A simple blood test to predict which women are at risk of infertility from Chlamydia is being developed by an Australian scientist.
Dr Wilhlemina Huston of the Institute of Health and Biomedical Innovation, Queensland University of Technology, said that infection by the bacteria Chlamydia could be said to lead to infertility in as many as 20 per cent of couples undergoing IVF.
"We are looking for immunological markers in the blood which indicate the person has had Chlamydia and within that, more specific markers which show they are at risk of infertility," Dr Huston said.
"Chlamydia is often a symptomless sexually transmitted infection so many women do not know they have it until they go to the IVF clinic.
"We know that not every woman who gets Chlamydia becomes infertile and many naturally resolve the infection themselves.
"But in some women the body's response to the infection is too aggressive and it damages their tissue in the Fallopian tubes.

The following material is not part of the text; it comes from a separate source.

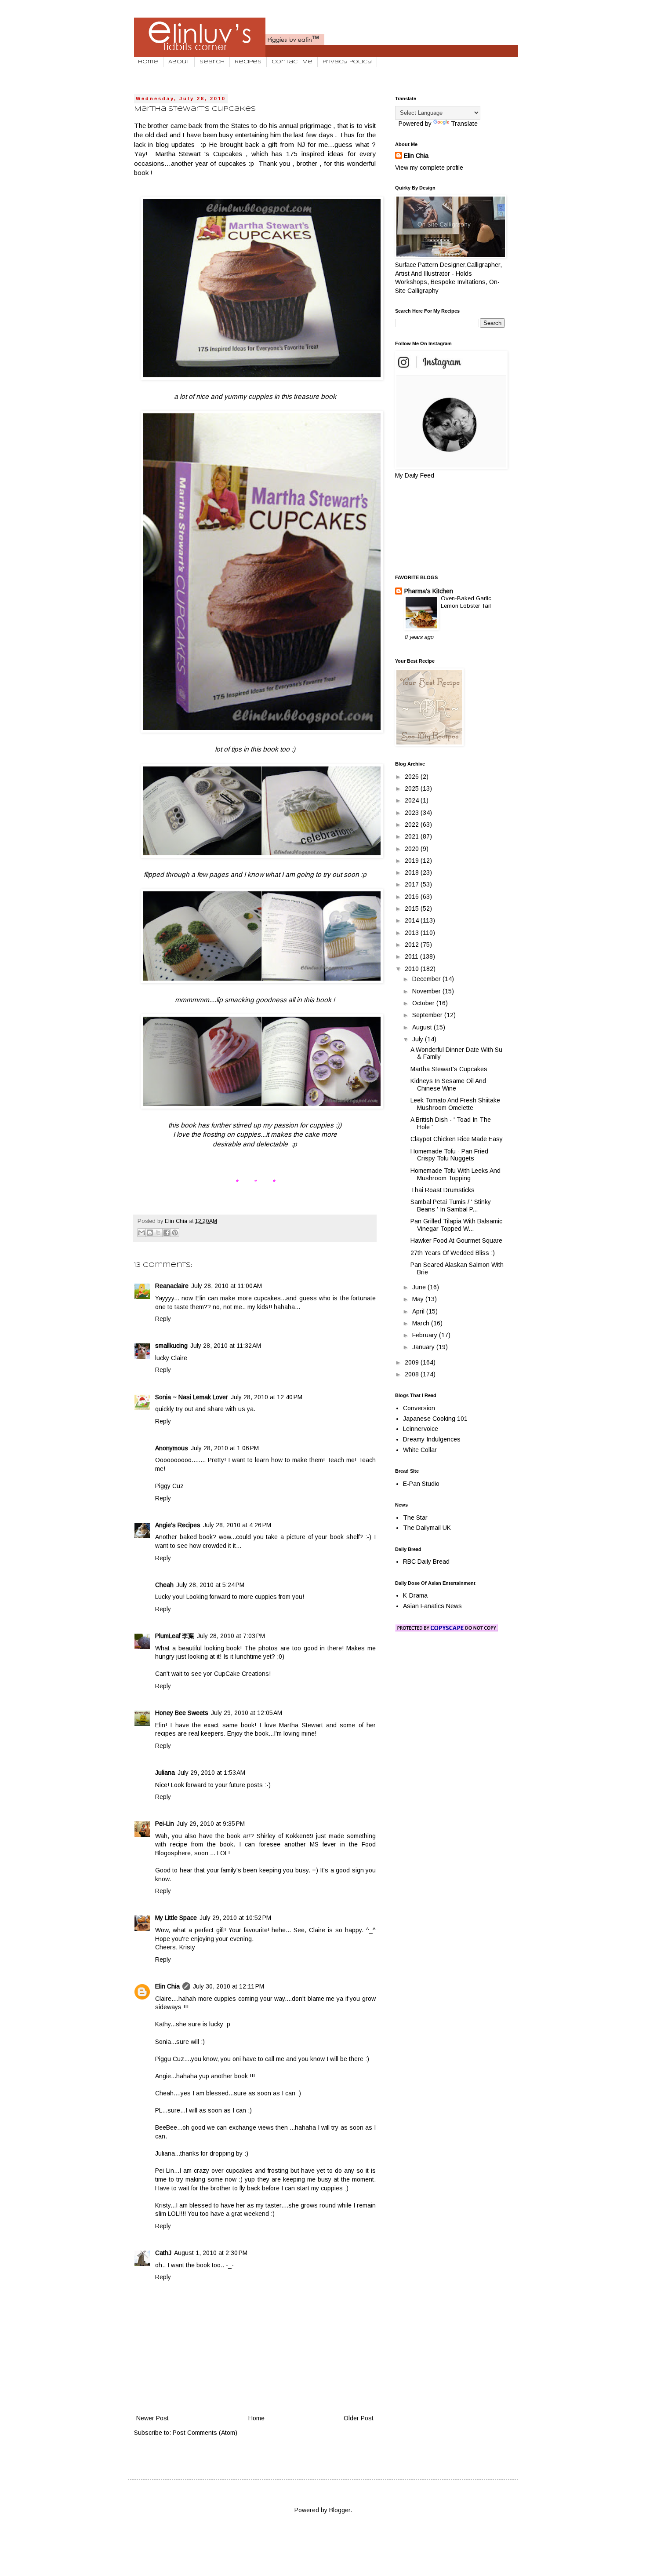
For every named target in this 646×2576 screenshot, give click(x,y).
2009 (413, 1362)
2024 (413, 800)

Once this happens there is no option but IVF," she said.
Dr Huston said the aim of her research was to develop a simple blood test that could become a routine part of an annual consultation or when blood is tested for other problems.

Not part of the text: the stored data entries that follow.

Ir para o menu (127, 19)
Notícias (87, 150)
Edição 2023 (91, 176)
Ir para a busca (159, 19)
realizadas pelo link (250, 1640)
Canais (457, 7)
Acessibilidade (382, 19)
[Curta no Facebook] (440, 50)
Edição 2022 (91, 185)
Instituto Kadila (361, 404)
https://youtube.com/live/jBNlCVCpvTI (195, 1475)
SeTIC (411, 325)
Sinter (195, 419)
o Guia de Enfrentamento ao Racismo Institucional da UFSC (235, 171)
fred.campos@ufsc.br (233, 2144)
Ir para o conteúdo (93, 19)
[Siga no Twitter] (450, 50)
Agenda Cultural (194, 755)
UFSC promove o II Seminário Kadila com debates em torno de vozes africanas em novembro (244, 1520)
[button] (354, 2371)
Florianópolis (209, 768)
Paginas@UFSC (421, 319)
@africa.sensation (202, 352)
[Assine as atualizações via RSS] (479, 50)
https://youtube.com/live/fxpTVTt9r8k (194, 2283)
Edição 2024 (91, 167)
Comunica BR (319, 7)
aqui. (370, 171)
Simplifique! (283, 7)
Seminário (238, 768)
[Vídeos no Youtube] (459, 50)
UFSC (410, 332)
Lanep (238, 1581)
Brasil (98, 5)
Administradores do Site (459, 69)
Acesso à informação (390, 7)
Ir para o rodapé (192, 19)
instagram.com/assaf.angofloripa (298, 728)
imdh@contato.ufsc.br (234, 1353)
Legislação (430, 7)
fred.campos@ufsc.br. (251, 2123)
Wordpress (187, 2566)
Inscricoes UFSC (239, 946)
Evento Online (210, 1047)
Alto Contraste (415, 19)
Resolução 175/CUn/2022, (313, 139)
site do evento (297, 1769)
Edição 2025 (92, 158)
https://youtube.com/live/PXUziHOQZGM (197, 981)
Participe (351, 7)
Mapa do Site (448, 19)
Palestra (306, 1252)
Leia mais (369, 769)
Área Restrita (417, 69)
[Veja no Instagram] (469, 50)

"Because the immune response is different for women who develop infertility from those who don't, there should be markers in the blood which could indicate the likelihood of infertility."

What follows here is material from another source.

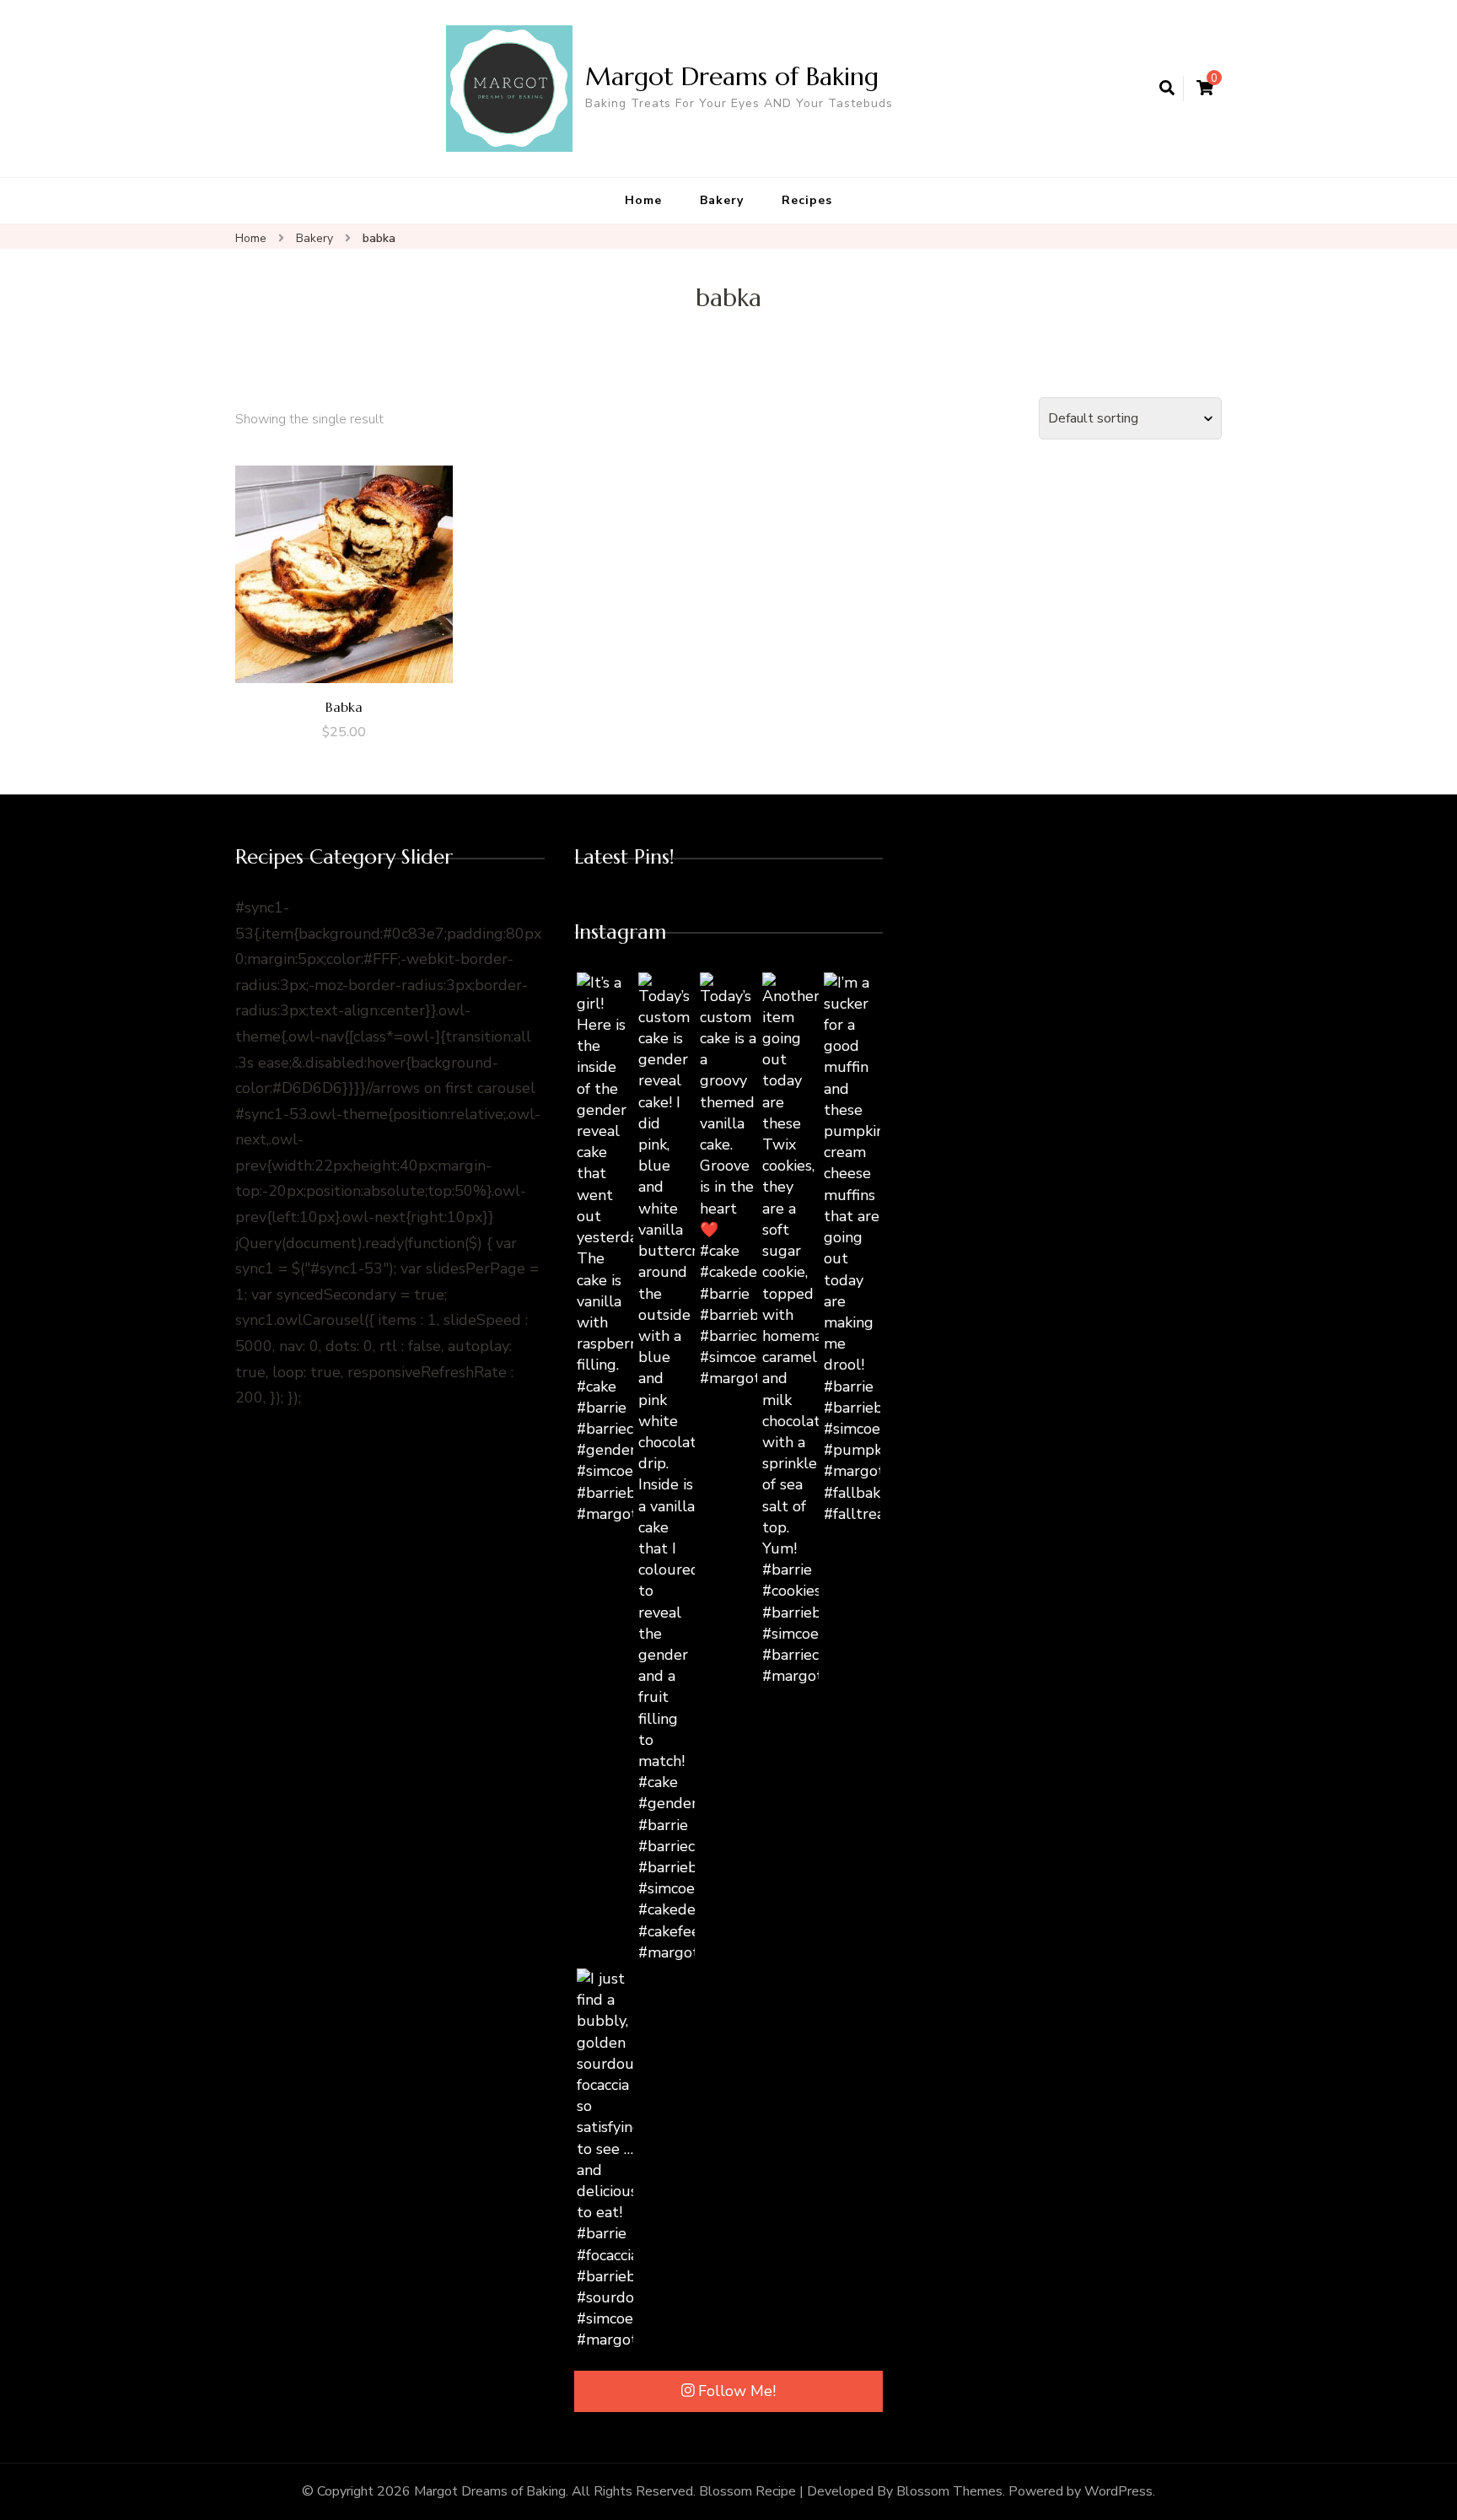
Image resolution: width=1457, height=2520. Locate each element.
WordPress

Dr Huston's research is funded by a Commonwealth Government NHMRC Project Grant and the Wesley Research Institute (WRI).
Wesley Research Institute Director Professor Julie Campbell AO said: "If a routine blood test for Chlamydia can be developed, women can be offered early treatment and many cases of infertility prevented.
"WRI is committed to supporting medical research projects such as Dr Huston's which offer real hope to people who are suffering today."
Dr Huston works with clinicians from Queensland Health and the Wesley Monash IVF and Gynaecology Clinic.